The National Statistical Office (NSO) needs about MK14.6 billion but currently has about K13.2 billion for the September activity and the UN expressed hope that more development partners would come on board to fill the budget gap.

Finance, Economic Planning and Development Minister, Goodall Gondwe, said precise data is crucial in development planning, adding that the government is confident that NSO will do a good job in the exercise to be conducted under the theme ‘Be counted – Leave No One Behind’.

Gondwe said it is important to prepare people on the questions that will be asked for them to be cooperative.

“There are some questions which will need people’s honest answers if our data is to help us make right decisions,” Gondwe said.

Commissioner of Statistics, Mercy Kanyuka, said the main aim of census communication and publicity campaign is to sensitise the public to the purpose of the census and to ensure the cooperation of people in providing complete and accurate data.
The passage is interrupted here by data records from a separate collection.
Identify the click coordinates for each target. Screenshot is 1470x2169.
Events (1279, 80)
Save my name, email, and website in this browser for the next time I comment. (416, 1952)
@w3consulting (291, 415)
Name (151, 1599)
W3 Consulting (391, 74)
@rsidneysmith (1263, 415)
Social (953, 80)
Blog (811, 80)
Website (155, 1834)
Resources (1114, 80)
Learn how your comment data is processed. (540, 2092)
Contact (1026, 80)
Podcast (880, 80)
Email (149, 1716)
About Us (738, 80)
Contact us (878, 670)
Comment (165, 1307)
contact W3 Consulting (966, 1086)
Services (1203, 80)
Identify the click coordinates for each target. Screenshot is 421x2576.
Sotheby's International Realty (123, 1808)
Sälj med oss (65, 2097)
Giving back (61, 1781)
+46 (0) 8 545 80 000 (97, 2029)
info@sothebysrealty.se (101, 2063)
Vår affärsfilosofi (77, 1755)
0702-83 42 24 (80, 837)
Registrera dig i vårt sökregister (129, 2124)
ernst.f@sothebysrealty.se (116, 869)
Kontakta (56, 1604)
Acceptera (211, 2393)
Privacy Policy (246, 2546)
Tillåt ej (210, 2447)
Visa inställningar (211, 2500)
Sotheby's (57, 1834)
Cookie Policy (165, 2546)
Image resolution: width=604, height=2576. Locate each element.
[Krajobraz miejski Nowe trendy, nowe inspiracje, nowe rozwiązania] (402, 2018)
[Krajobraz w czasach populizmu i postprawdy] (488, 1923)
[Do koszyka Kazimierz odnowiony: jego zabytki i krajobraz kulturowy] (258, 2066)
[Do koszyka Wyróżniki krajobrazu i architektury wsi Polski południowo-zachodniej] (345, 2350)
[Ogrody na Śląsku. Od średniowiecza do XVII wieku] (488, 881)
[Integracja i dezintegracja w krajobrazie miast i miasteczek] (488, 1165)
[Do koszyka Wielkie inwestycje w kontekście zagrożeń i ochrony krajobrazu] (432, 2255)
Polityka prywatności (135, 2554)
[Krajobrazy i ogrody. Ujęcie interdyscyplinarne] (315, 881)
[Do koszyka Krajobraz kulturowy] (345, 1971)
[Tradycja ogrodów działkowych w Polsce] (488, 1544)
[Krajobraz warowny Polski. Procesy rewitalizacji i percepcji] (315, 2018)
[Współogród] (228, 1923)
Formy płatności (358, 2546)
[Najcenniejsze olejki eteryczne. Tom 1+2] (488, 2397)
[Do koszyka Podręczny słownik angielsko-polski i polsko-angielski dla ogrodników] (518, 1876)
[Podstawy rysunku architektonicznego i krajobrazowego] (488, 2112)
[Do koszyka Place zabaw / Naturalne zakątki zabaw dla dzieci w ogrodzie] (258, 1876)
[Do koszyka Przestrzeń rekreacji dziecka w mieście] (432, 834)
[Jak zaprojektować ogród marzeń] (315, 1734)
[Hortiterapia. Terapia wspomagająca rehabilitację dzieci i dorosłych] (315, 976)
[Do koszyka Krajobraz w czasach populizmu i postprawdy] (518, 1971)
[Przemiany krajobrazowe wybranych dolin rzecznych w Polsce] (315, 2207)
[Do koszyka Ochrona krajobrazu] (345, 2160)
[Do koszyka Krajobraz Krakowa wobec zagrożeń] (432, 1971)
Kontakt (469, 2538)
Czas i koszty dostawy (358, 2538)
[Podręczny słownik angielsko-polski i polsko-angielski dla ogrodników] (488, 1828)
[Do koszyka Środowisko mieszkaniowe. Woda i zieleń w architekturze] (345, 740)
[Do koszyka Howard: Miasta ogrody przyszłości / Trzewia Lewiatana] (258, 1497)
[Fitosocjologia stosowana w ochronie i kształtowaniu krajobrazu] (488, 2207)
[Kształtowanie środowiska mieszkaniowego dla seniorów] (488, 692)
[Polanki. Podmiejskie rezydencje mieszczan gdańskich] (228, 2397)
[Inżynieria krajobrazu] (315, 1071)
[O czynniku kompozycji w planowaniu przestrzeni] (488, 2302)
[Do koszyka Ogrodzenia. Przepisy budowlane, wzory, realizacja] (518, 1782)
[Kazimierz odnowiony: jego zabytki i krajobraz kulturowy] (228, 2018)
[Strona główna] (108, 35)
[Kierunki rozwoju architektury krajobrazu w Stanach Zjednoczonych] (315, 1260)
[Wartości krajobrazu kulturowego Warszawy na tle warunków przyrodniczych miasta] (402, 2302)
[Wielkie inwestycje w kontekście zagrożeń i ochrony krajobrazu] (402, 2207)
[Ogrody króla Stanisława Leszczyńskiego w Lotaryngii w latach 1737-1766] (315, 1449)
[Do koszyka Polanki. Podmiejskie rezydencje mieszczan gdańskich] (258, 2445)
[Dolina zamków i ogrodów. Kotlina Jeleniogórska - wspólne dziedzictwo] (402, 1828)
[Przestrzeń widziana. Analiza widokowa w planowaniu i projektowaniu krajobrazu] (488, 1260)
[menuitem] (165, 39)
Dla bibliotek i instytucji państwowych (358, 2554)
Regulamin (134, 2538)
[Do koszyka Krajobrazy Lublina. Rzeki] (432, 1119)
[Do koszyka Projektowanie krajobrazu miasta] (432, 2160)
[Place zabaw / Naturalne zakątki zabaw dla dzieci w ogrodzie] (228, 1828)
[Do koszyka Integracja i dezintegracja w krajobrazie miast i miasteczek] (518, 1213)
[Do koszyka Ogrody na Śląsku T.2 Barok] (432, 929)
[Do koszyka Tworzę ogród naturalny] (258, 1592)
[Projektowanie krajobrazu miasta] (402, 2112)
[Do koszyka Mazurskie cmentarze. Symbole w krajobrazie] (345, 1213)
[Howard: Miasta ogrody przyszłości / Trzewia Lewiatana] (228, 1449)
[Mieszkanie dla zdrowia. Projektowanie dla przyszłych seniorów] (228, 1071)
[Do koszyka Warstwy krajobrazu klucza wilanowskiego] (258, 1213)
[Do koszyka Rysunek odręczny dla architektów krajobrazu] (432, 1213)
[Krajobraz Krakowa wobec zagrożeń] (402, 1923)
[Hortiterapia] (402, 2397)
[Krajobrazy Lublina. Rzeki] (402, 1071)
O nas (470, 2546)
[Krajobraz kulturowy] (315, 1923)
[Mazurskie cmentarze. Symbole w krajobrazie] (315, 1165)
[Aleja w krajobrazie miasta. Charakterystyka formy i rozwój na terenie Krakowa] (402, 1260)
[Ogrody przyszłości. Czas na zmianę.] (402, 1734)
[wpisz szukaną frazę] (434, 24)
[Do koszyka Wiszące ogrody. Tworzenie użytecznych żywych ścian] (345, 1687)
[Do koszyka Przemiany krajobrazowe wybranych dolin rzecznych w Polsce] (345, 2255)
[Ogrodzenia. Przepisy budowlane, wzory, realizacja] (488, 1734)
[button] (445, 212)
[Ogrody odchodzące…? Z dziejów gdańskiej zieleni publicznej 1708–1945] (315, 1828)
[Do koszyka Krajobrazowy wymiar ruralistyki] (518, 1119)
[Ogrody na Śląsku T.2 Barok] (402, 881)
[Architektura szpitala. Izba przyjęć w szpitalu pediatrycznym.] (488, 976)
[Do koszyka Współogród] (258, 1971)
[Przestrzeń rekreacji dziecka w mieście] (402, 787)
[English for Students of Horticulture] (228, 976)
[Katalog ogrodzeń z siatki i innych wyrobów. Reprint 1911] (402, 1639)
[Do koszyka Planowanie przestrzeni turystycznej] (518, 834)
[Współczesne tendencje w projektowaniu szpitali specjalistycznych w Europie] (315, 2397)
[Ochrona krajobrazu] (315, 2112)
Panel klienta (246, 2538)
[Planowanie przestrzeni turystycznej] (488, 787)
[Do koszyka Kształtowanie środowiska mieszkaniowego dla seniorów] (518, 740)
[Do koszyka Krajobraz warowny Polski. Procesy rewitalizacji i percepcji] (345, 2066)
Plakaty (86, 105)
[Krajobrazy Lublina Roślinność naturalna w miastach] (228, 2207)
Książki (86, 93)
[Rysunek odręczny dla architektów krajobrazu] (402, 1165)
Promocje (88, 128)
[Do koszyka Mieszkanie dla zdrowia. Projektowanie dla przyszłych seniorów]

“A well-planned publicity campaign is essential to create a favourable environment for the collection of census data,” Kanyuka said.

She also said several aspects of communication have been considered and special attention has been paid to areas with cultural problems such as the existence of bloodsucking myths.

NSO is expected to employ 20,000 enumerators and 5,000 supervisors for the exercise, which will use handheld electronic gadgets, including tablets, in capturing of data.